Immunoblockade of endogenous glucagon-like peptide-1 by monoclonal antibodies in conscious rats: Effect on the insulin response to intragastric glucose

Abstract

The physiological action of endogenous active forms of glucagon-like peptide-1 (GLP-1) on the insulin response to intragastric glucose was studied in conscious male Wistar rats by immunoblockade with two monoclonal antibodies directed against different epitopes of GLP-1(7–36)amide.
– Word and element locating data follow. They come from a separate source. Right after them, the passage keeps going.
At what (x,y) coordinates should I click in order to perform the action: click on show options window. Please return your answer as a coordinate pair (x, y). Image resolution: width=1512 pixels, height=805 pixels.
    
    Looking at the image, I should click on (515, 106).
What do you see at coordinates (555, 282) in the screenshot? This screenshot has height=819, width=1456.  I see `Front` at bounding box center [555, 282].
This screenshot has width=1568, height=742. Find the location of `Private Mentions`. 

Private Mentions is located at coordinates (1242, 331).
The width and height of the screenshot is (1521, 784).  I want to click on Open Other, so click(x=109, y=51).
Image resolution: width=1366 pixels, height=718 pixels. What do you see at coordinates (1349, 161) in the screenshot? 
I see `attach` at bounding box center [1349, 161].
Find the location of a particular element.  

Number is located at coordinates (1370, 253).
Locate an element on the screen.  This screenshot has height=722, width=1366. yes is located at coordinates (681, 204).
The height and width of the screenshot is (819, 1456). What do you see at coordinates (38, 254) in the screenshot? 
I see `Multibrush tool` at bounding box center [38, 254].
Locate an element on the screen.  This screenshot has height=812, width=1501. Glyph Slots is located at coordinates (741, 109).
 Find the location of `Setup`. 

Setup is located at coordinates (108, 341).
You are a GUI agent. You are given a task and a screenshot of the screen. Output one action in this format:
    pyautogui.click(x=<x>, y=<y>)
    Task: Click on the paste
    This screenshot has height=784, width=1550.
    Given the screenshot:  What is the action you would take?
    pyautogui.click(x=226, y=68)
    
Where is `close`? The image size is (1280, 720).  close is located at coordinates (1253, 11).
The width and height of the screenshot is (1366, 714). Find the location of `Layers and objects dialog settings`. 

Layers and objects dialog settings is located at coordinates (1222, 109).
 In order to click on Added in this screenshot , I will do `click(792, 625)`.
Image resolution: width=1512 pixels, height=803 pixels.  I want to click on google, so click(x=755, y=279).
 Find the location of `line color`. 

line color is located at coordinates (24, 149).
Plasma concentrations of intraperitoneally injected monoclonal antibodies were determined before and during each experiment by an enzyme-linked immunosorbent assay (ELISA) specific for GLP-1-binding antibodies. Three hours after injection of the two monoclonal antibodies, the plasma insulin response (area under the curve) following intragastric glucose 1 g/kg was reduced to a mean level (mean ± SEM) of 60% ± 8% (n = 11) of control responses previously determined in the same rats, and the time course of the response showed almost no increase in insulin during the first 10 minutes, reaching a maximum of 45.1 ± 4.6 μU/mL at 30 minutes, in contrast to the rapid increase of the control response to a maximum of 64.5 ± 5.1 μU/ml at 15 minutes. Total C-terminally amidated GLP-1 measured by radioimmunoassay (RIA) of acid ethanol—extracted plasma increased from a mean basal level of 10 ± 2 pmol/L to a peak of 31 ± 5 pmol/L at 15 minutes in the control experiments, while basal and response levels greater than 100 pmol/L were recorded after antibody treatment. The increase of plasma glucose was reduced in the presence of the antibodies, peaking at a mean of 9.7 ± 0.3 mmol/L at 30 minutes, comparing with 11.8 ± 0.5 mmol/L at 30 minutes in the control experiments. The action of GLP-1 appears particularly important for the early insulin response to ingested glucose, and the unexpected effect of the antibodies on the glucose response may point to a net promoting effect of GLP-1 on intestinal glucose absorption.